> From this.
So, the last time I ended up in a mental institution, that day, I had been put through my paces in Angel Proving Grounds, which did look like NYC, but there were definitely differences to earth. I remember quite clearly, for one, that the walk and don’t walk electric signs were not a little white man walking and orange hand halting. They were strange alien sigils, abstract in form. Anyway, it ended with a trip in an ambulance because someone saw me huddled alone at night before a closed storefront and thought I might be having a stroke. I was cold (it was January, which I mistakenly said that it was July, I was so far out there) and for the last time, I thought I had blown it all; I thought I was irretrievably lost, for one final instance.
So, nice and warm in New York Presby, I was lying there, when some of the angels (Michael’s angels) related to me what some of the things they went through on the front lines of the War were like. Basically, what is reality? What if, if any of Michael’s angels failed, the world would have become irrecoverably deranged, fundamentally illogical? Flawed, and wrong? And this is what it means to be an angel of God: when the stakes are that high, you do not fail. Whatever that might mean, whatever effort you have to put out, whatever humiliation, blasphemy, feces, whatever that means you have to endure, or thrown at you, you do it. Because there literally is no other option.
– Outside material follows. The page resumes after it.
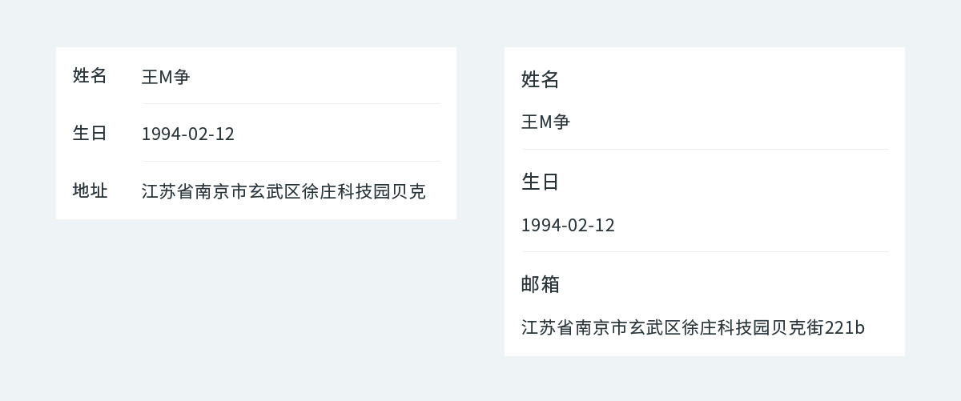961x401 pixels.
Task: Select the truncated address ending in 贝克
Action: [x=283, y=191]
The derangement Satan and his angels tried to perpetrate touches once more on how we take so much for granted — for instance, logic and consistency. What if you could not take some very fundamental things as certainties? For instance, if you have 8 things arranged in a rough circle, you can count on there being 8 spaces between them. What if you couldn’t? What if there were only 7? Or 6? What if you were trapped in something and needed to get out of one of those spaces, and the seeming escapes were not reality? Because there were pockets of the derangement, as they were being in attempt to inflict upon reality, in the War in Heaven, that existed enough to be dangerous, harmful at least to the angels that fought them. All of which had ramifications, high and low, to the very foundations of existence. In other words, it was as if Atlas, the titan who held up the sky, were being attacked…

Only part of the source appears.